Eliminating Compression Artifacts

Posted on by Larry

[This article was first published in the September, 2010, issue of
Larry’s Final Cut Pro Newsletter. Click here to subscribe.]

 

I’ve had an extensive email correspondence with Patrick Nugent about some video artifacting he was seeing in materials compressed for DVD.
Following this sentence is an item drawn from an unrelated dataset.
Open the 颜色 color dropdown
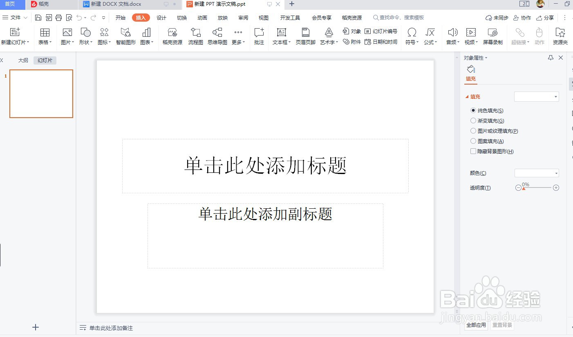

I want to share with you what Patrick found that solved the problem:

I may have found a solution to my problem. I showed the video to somebody who immediately indicated that artifacting was occurring though he couldn’t offer a solution to the problem.

 

Subsequently, after Googling “artifacting”, “compression” and perhaps “compressor”, I found a thread where somebody recommended NOT compressing the video using the 2 Pass VBR in Compressor. Rather, one should use the 1 Pass CBR.

 

So, I used the 1 Pass CBR, raised the average bit rate to 6.8 and, lo and behold, no obvious artifacting going on. I realize that you recommend using the 2 Pass VBR in your videos (which I have been doing), but the 1 pass seemed to have solved my problem. The file size jumped from 3.9GB to 4.3GB (this disc will be replicated); there doesn’t seem to be any difference in quality.

Larry replies: Thanks, Patrick, for sharing this with me.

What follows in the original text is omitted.